While the magic of China for patent litigation lies in its huge manufacturing base and willingness to grant injunctions on exports, there is a whole lot more for patent owners to like. First, the win rates average around 80%.

Keep in mind that these win rates are for past cases. Because the quality of cases, patents and representation are getting better at a logarithmic rate, these statistics are even more impressive. Indeed, most patents in China are still of low quality. The average patent case is far from what US patent litigators are used to. Most Chinese lawyers present no or very minimal trial graphics or demonstrative exhibits. The arguments are not as refined. And because the system is so new, most litigators in China, by definition, have little experience litigating complex high tech patent cases. So imagine if the patents become top notch. What if the lawyers approach cases like experienced American patent litigators with graphics and other advocacy tools to make the cases easier for the judge to understand? And how about when the arguments are more concise and persuasive? When this happens, the winning percentage should go through the roof. This is the future of patent litigation in China.

Foreign plaintiffs win more than Chinese plaintiffs

A prime misunderstanding I often hear from those who do not closely follow Chinese law is that foreigners have no chance in China because of nationalistic discrimination. Nothing can be further from the truth. For example, last June, Judge Gang Feng of the Beijing IP Court not only revealed, but touted, the fact that in his court in 2015, foreign plaintiffs went 65-0 in patent cases. Obviously this record is impressive, but even more important is the fact that Judge Feng publicly rolled out the red carpet for foreigners. No public official, including judges, says anything publicly that the national government does not support. Therefore, it is clear that the government of China supports advertising its patent courts to foreign plaintiffs.

In addition to these statistics from Beijing, several other studies have shown that foreign patent owners across China win 80% to 90% of the time. Although statistically foreign patentees do extremely well, such parties must still do their homework. This is especially true if they are attacking a Chinese company. But even against Chinese litigants, foreign parties fare well as long as you have a good case and act fairly.

What does it mean to "act fairly"? To meet the reasonability standard for filing against a Chinese entity, the analogy I draw is to filing in China based on a standard essential patent ("SEP"). Although there are no hard-and-fast rules regarding SEPs such as exist in Germany and elsewhere, a good rule of thumb is that a party must show that the licensing offer is fair, reasonable, and non-discrimatory (FRAND). In most cases, proving FRAND-liness is relatively straightforward. First, the patentee should show that they have attempted to work with the defendant before coming into court.

This does not mean that a SEP owner has to wait forever to sue. They must merely show a defined negotiating timeline. This could mean multiple attempts to engage the defendant on multiple fronts, such as a couple of letters to the general counsel or an email or two to the head of licensing. If the potential licensor rejects the offer or simply does not respond, then the patentee has no choice but to file. It may make sense to cap the process with a correspondence saying that if they do not respond within 24 hours you have no recourse but to file a patent suit.
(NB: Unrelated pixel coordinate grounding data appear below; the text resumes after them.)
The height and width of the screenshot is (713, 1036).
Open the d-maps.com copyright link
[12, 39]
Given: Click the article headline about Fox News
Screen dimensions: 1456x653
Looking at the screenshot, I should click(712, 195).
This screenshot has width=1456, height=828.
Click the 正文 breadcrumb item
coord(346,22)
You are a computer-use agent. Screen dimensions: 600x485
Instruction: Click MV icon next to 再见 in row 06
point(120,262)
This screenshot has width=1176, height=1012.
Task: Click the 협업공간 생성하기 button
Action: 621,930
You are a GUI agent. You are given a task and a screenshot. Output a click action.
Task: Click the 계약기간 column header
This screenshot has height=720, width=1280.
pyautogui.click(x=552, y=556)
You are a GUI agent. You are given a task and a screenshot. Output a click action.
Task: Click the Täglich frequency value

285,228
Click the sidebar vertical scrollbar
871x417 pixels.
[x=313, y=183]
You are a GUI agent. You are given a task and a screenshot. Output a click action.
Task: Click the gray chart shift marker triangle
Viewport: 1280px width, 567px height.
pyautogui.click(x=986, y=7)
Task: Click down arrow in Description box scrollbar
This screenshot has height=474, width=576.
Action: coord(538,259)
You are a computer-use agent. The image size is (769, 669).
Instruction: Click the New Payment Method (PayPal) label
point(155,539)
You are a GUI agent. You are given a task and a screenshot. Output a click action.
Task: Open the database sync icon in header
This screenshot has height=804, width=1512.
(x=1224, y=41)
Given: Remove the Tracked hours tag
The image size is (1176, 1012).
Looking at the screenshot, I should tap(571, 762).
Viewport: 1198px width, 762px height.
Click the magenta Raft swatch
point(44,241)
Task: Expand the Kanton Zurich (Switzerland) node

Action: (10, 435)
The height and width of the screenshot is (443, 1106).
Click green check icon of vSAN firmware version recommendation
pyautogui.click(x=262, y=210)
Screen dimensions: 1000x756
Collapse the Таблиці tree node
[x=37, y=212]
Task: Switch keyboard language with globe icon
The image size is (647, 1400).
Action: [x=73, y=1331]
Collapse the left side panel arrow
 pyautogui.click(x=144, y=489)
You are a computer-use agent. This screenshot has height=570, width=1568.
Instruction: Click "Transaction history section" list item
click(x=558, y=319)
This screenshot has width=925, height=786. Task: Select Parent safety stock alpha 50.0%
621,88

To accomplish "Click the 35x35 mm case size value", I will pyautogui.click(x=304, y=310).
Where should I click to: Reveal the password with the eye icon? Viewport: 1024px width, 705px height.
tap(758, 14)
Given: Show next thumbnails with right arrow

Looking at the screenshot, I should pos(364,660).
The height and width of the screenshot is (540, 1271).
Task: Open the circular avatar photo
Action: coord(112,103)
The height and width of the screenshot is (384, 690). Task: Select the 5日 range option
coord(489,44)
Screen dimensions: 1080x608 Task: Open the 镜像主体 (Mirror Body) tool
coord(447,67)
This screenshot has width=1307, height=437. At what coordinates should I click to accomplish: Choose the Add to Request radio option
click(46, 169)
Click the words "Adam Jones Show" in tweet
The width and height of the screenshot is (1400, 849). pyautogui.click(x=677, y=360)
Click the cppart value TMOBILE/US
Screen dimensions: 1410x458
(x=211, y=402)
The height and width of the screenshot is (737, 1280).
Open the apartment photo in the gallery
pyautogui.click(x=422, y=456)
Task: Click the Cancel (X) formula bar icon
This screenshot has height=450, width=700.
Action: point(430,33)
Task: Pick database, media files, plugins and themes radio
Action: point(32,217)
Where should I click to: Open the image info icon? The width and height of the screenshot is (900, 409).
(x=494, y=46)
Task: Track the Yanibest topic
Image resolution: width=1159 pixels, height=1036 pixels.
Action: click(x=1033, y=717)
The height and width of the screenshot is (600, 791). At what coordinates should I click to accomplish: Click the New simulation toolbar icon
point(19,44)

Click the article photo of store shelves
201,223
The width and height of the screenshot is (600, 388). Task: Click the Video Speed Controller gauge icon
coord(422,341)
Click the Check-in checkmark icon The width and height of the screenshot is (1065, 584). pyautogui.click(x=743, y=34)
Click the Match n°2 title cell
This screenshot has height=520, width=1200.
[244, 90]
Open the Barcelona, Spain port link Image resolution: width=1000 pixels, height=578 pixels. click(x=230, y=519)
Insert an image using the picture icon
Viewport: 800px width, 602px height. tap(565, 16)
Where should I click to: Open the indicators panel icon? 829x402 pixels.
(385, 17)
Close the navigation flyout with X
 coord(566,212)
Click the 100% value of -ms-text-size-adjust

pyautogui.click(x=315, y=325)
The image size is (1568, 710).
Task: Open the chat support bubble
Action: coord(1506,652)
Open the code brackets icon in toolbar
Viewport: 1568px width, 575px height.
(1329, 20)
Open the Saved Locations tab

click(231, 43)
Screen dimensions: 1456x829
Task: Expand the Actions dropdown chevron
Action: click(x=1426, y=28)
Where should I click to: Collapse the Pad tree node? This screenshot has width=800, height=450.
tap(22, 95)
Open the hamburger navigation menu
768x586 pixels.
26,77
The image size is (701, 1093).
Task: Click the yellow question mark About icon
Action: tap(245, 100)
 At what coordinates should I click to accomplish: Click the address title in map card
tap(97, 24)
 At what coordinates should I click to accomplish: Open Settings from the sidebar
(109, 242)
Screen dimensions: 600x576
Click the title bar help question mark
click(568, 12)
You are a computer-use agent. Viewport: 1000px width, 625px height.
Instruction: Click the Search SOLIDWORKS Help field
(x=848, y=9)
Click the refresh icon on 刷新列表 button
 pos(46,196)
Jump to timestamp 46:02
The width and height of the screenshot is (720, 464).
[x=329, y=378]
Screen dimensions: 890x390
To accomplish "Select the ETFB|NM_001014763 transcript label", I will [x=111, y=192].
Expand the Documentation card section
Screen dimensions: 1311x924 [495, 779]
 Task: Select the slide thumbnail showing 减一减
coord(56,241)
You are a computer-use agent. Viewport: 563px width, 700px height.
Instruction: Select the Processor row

The key is to make sure that a judge seeing the exchange of communications will see you are acting reasonably and not wasting court time without first trying to work it out with the other party.

Other than establishing a timeline of negotiation, a SEP filer (or a foreign patentee looking to sue a Chinese company) should research and cite favourable licensing rates. Ideally, these should be licenses of the patent(s)-in-suit or foreign counterparts. But if that is not possible, the patentee should do what damages experts do all the time in the US and find comparable licences in the same industry. Then they should make sure they have made a finite offer to the defendant and show what is asked of the defendant is within the range of prior licences, given various parameters such as the Georgia-Pacific factors. Now that the SEP owner have shown that your actions are FRAND, the judge (and the Chinese antitrust agencies) are not likely to be annoyed about your SEP case or your case against a Chinese company. In fact, they may be able to get the judge on your side by showing that the Chinese company is acting unfairly.
china chart

Be a friend of China

It is probably a good time to discuss the number one rule of doing any business in China, including filing lawsuits: be a friend to China. Multiple Chinese government officials have said this in many contexts. Being a friend to China simply means being at least a net-neutral player in the long-term plans of China's government, people and economy. Obviously if a party can be a net positive, then all the better.

Note that this does not always mean everything a patentee does will help China in the short run. As long as the long-term effect on China is positive, foreign companies can take actions that have negative short-term effects. For instance, perhaps the best thing that could happen to Chinese innovation is to have a major Chinese company lose to a foreign company in a significant patent case. This would show the world once and for all that China is a fair place to litigate. Although the Chinese enforcement already is fair in most cases, such a win for a foreigner would add an exclamation point.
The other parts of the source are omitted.